Sin Ansiedad

¿Te sientes culpable?


08-06-15-26¿Te sientes culpable? La culpa y la vergüenza.

Cuando se sufre ansiedad tiendes a justificar las cosas que te pasan y a las personas que forman parte de tu vida a través de juicios muy rígidos basados en la polaridad bueno/malo.

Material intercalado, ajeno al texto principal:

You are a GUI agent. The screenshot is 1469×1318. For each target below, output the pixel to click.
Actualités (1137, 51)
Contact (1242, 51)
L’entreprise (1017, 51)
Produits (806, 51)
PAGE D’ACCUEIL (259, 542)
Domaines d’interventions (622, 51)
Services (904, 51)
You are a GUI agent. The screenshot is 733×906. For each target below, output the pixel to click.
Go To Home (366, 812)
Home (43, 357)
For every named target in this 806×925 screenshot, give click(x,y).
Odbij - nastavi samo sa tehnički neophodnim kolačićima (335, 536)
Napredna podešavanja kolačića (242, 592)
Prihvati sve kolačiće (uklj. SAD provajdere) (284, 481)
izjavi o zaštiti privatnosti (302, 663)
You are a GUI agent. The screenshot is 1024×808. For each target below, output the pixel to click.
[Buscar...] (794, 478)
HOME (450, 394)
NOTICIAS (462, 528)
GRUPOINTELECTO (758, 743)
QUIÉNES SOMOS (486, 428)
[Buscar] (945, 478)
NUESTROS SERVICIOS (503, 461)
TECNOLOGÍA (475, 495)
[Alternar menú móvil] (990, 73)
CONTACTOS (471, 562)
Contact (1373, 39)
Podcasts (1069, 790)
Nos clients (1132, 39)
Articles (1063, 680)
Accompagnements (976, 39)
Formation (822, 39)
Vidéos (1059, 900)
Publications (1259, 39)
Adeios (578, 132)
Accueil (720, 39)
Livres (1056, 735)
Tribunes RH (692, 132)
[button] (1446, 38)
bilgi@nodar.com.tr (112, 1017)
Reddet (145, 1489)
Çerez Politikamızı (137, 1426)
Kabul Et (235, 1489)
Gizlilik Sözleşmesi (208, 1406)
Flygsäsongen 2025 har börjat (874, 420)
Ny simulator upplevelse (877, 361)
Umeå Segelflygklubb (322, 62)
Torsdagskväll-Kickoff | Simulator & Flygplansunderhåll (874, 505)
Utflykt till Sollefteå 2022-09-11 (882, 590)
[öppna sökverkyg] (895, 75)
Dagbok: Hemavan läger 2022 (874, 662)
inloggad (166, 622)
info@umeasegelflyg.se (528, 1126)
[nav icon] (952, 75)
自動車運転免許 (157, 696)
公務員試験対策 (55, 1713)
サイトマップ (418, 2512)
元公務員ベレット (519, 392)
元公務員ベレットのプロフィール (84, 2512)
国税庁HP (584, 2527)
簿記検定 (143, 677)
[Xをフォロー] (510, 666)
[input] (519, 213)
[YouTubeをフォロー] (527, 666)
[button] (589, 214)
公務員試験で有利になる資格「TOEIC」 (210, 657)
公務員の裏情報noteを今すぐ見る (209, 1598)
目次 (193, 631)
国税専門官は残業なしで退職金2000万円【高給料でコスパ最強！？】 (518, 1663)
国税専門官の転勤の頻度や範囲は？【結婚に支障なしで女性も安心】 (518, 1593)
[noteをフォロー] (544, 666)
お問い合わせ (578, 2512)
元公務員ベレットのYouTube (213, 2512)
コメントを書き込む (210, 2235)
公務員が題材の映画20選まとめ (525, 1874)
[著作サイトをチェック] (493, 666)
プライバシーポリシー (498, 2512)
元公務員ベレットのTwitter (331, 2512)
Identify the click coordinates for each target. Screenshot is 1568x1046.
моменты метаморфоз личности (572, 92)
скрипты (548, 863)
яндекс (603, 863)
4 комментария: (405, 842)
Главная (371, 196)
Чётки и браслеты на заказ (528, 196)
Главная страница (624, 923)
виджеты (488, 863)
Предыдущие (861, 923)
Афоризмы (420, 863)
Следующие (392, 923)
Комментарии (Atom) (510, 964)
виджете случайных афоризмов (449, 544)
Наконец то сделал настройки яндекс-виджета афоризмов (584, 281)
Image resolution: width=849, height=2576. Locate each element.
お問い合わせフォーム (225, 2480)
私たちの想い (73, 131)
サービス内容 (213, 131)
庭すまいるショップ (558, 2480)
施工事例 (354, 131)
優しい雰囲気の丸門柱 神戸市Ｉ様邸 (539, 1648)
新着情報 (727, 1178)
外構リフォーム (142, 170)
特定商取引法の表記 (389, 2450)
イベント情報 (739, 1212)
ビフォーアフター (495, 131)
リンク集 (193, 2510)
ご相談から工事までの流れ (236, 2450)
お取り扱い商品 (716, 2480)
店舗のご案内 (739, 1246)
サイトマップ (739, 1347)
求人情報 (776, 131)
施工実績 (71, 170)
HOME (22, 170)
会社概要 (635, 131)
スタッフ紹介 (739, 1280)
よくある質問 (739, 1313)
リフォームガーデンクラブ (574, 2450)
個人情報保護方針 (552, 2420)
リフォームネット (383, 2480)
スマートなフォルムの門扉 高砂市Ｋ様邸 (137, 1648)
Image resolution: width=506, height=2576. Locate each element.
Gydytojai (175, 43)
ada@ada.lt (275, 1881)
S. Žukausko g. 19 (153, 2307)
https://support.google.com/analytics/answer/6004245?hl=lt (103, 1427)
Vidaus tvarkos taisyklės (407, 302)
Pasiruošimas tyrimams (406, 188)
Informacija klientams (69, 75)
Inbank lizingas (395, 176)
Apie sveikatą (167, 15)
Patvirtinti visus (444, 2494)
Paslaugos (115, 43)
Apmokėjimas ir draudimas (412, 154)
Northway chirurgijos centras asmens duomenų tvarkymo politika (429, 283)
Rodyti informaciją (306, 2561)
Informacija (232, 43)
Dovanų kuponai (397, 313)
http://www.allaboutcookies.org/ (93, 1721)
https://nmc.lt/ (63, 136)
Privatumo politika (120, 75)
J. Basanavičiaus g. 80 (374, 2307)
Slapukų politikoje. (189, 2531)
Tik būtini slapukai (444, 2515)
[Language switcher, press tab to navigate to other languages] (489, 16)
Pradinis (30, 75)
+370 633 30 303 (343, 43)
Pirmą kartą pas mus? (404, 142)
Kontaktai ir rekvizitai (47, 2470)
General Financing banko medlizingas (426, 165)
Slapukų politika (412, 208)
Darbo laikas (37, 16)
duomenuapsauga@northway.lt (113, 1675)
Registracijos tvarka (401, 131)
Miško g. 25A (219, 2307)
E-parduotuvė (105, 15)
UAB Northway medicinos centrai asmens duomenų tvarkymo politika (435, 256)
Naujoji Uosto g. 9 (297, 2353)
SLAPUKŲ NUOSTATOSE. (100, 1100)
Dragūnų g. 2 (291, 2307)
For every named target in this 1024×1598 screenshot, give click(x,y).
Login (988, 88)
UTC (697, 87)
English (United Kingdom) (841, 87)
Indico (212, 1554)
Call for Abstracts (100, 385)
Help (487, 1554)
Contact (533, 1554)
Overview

Esto facilita en principio la tarea de ordenar el mundo pero no es más que un mal atajo inconsciente para no tomar la responsabilidad de analizar la realidad y confrontarse de forma directa con los hechos. Además éste es un camino conocido, dentro de tu zona de confort ,que expresa tu resistencia a aprender una forma de aliviar el dolor del conflicto sin que atraviese la barrera de tus miedos.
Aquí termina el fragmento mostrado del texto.